WHAT NEEDS TO BE DONE: Print each line below verbatim, skipping every picture.
* * *
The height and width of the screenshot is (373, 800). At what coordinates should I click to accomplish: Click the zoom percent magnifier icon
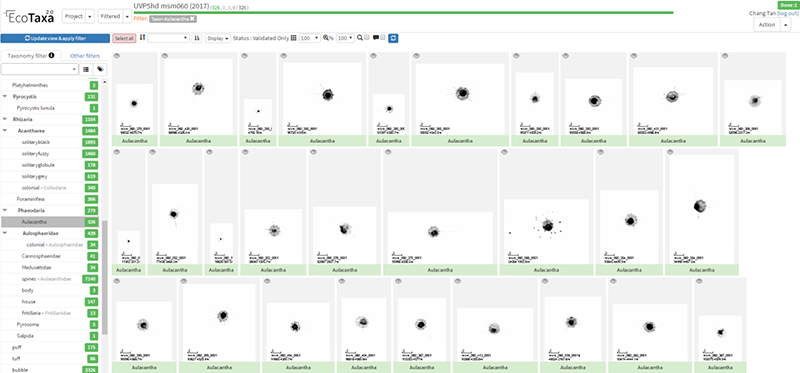click(x=326, y=38)
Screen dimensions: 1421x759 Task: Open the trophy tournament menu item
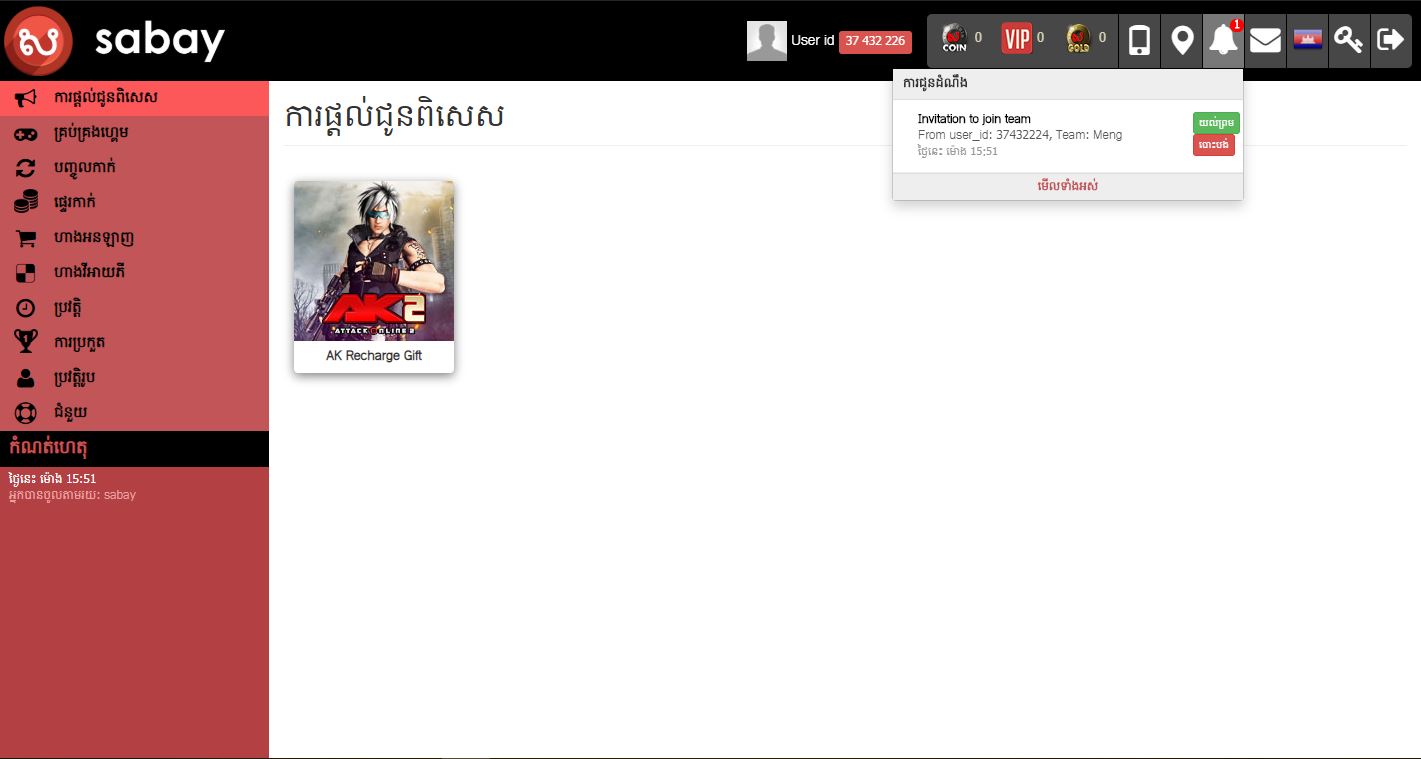[79, 342]
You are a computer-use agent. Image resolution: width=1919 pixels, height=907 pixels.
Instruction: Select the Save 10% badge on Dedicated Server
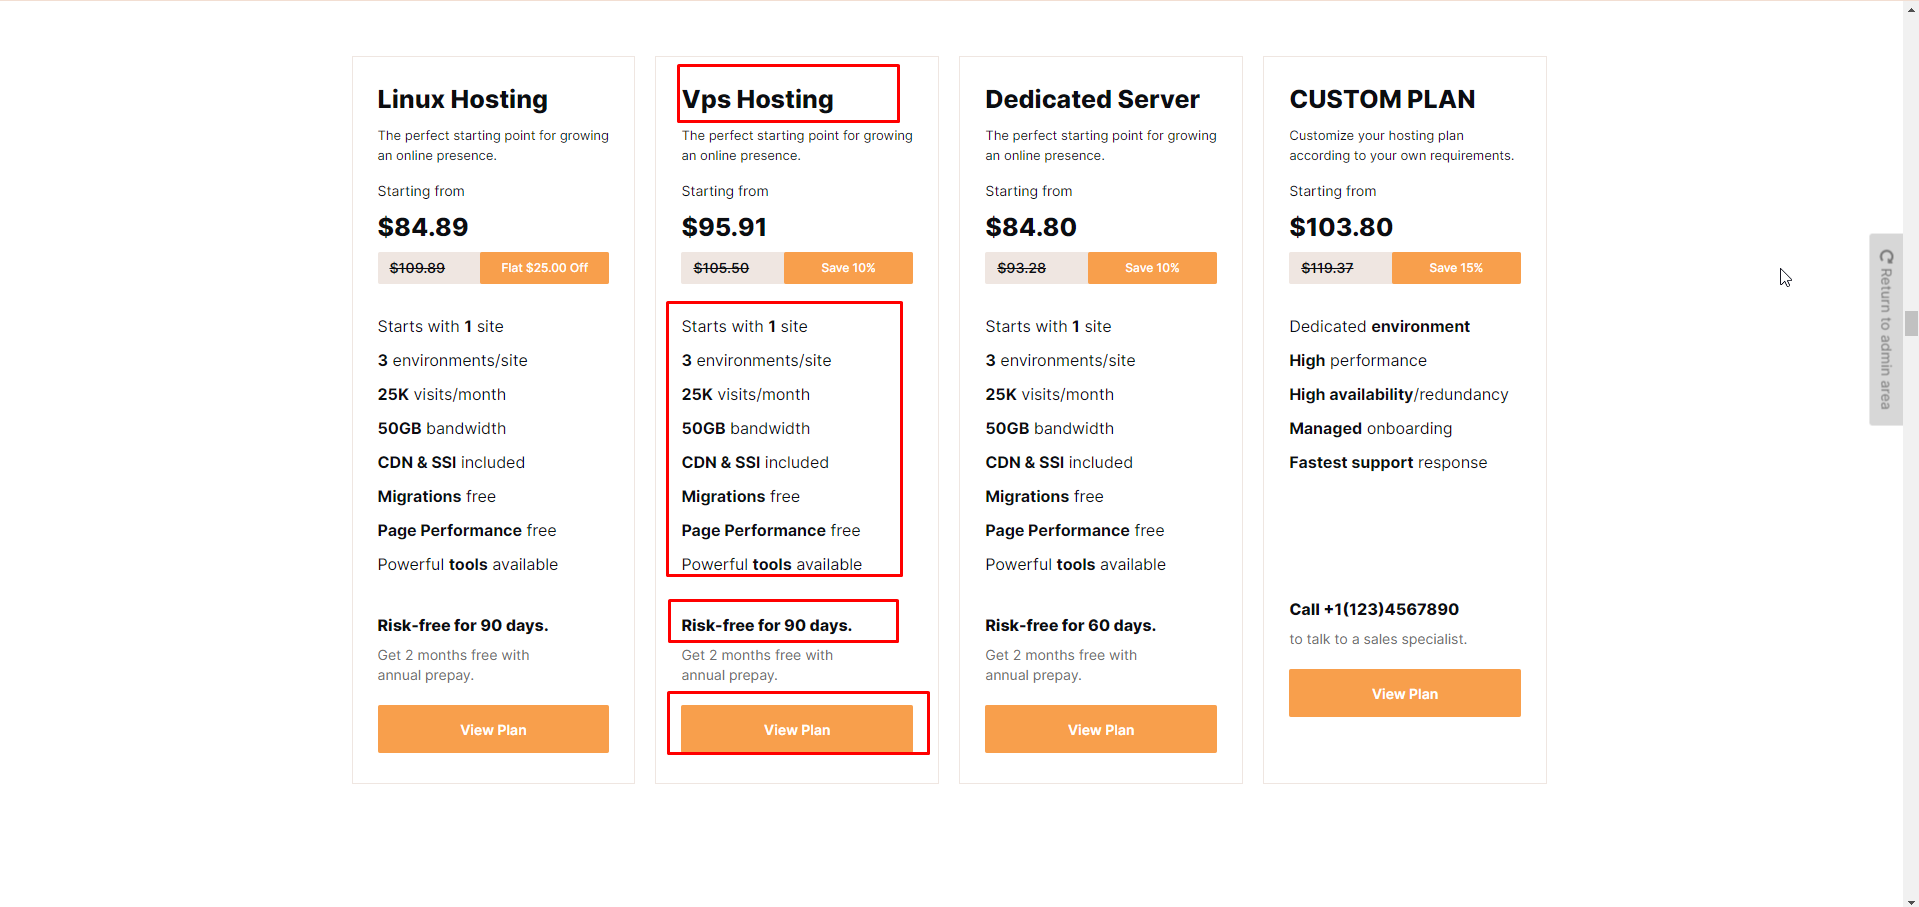pyautogui.click(x=1152, y=268)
* * *
RESULT OF THIS TASK:
The height and width of the screenshot is (373, 800). At what coordinates should I click to accomplish: Click the zoom percent magnifier icon
click(x=326, y=38)
Screen dimensions: 1421x759 Task: Open the trophy tournament menu item
[79, 342]
You are a computer-use agent. Image resolution: width=1919 pixels, height=907 pixels.
Instruction: Select the Save 10% badge on Dedicated Server
pyautogui.click(x=1152, y=268)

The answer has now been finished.